How to export full-text files with SQL?

Question

There are an easy way to import/export full-text fields as files?

that solve the problem of "load as multiple lines".
Trying with SQL's COPY I can only to transform full-file into full-table, not into a single text field, because each line from COPY is a raw.
that solve the save-back problem, to save the full XML file in the filesystem, without changes in bynary representation (preserving SHA1), and without other exernal procedures (as Unix sed use).

The main problem is on export, so this is the title of this page.

PS: the "proof of same file" in the the round trip — import, export back and compare with original — can be obtained by sha1sum demonstration; see examples below.

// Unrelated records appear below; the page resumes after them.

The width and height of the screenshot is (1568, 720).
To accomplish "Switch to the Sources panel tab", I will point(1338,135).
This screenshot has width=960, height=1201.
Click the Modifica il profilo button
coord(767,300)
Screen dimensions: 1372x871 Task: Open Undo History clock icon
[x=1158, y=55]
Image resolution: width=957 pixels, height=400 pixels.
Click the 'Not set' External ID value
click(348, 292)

So, a natural demand is also to check same SHA1 by SQL, avoiding to export on simple check tasks.

All examples

Import a full text into a full-table (is not what I need),
and test that can export as the same text.
PS: I need to import one file into one field and one row.
Transform full table into one file (is not what I need)
and test that can export as same text.
PS: I need one row (of one field) into one file.
Calculate the hash by SQL, the SHA1 of the field.
Must be the same when compare ... Else it is not a solution for me.

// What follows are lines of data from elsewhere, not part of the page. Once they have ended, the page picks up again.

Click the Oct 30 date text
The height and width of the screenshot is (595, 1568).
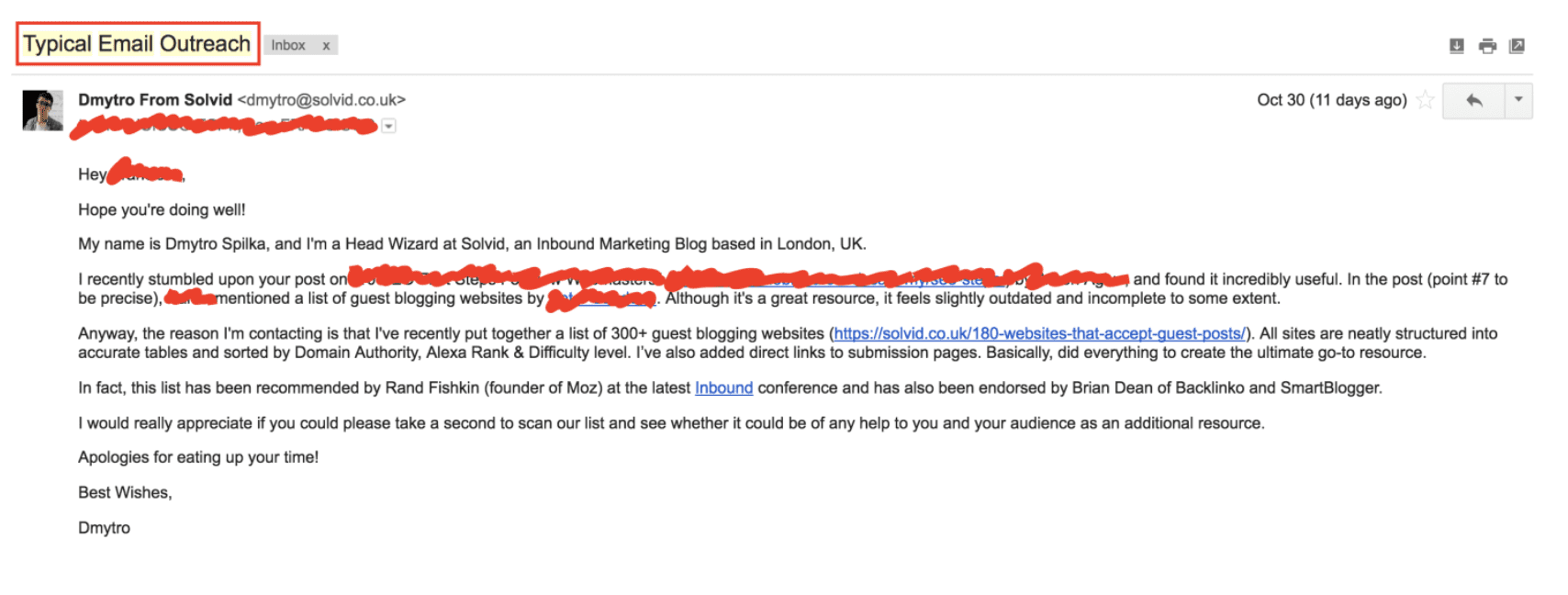(x=1331, y=100)
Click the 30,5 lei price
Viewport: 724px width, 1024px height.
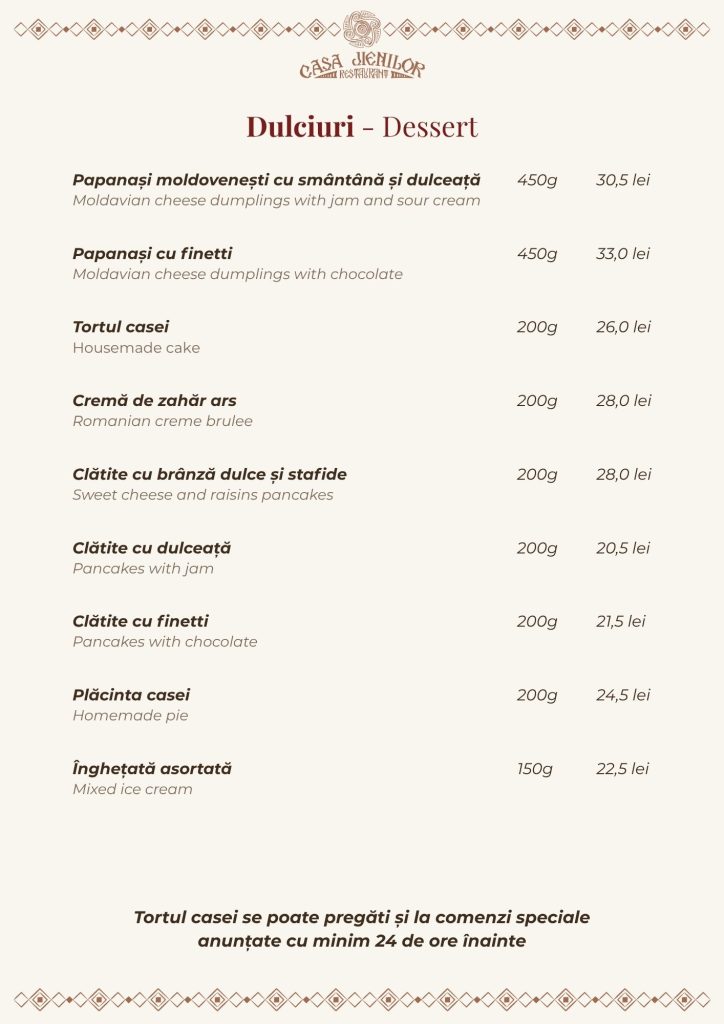click(623, 180)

The folowing examples show each problem and a non-elegant workaround.

1. Import

CREATE TABLE ttmp (x text);
COPY ttmp FROM '/tmp/test.xml' ( FORMAT text ); -- breaking lines lines
COPY (SELECT x FROM ttmp) TO '/tmp/test_back.xml' (format TEXT);

Checking that original and "back" have exactly the same content:

sha1sum /tmp/test*.*
  570b13fb01d38e04ebf7ac1f73dfad0e1d02b027  /tmp/test_back.xml
  570b13fb01d38e04ebf7ac1f73dfad0e1d02b027  /tmp/test.xml

PS: seems perfect, but the problem here is the use of many rows. A real import-solution can import a file into a one-row (and one field). A real export-solution is a SQL function that produce test_back.xml from a single row (of a single field).

2. Transform full table into one file

Use it to store XML:

CREATE TABLE xtmp (x xml);
INSERT INTO  xtmp (x) 
  SELECT array_to_string(array_agg(x),E'\n')::xml FROM ttmp
;
COPY (select x::text from xtmp) TO '/tmp/test_back2-bad.xml' ( FORMAT text );

... But not works as we can check by sha1sum /tmp/test*.xml, not produce the same result for test_back2-bad.xml.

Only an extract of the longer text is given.